Our founding fathers faced with perils that we can scarcely imagine, drafted a charter to assure the rule of law and the rights of man, a charter expanded by the blood of generations.
Those ideals still light the world, and we will not give them up for expedience’s sake.”
Preserve, protect, and defend the Constitution of the United States. The Constitution that includes the protection from unreasonable search and seizure, and the rights of due process, trial by jury, and of the accused to be “informed of the nature and cause of the accusation.”

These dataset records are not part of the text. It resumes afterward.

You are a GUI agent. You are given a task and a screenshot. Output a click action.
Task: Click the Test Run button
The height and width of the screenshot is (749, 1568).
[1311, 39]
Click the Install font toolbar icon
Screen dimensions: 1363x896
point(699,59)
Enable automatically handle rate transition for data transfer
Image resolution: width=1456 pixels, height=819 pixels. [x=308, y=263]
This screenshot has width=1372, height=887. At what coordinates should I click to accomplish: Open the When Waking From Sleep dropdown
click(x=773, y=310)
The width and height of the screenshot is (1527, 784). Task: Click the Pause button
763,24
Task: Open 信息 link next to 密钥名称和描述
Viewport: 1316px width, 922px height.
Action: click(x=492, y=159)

But in his otherwise excellent speech on Thursday, President Obama included something that was unsettling to me and should be to anyone who holds these protections dear. That is the notion of “preventive detention”–indefinite imprisonment of those whose crimes can’t be proven in a court of law but who are deemed “dangerous” because of what they might do if released.
In Glen Greenwald’s piece for Salon, he explained it this way:
“It’s important to be clear about what “preventive detention” authorizes. It does not merely allow the U.S. Government to imprison people alleged to have committed Terrorist acts yet who are unable to be convicted in a civilian court proceeding. That class is merely a subset, perhaps a small subset, of who the Government can detain. Far more significant, “preventive detention” allows indefinite imprisonment not based on proven crimes or past violations of law, but of those deemed generally “dangerous” by the Government for various reasons.
…After all, once you accept the rationale on which this proposal is based — namely, that the U.S. Government must, in order to keep us safe, preventively detain “dangerous” people even when they can’t prove they violated any laws — there’s no coherent reason whatsoever to limit that power to people already at Guantanamo, as opposed to indefinitely imprisoning with no trials all allegedly “dangerous” combatants, whether located in Pakistan, Thailand, Indonesia, Western countries and even the U.S.”
Not a road I think we want to start down in the name of “keeping us safe.”
To be clear, this isn’t about my not trusting President Obama to do what he thinks is best for our country, which I do. But that trust is not absolute and without limits. It is about trusting government, no matter who the president happens to be, with this kind of power.
The government may keep us safe from the terrorists, our Constitutional protections are there to keep us safe from the government. To me, the second protection is more important than the first.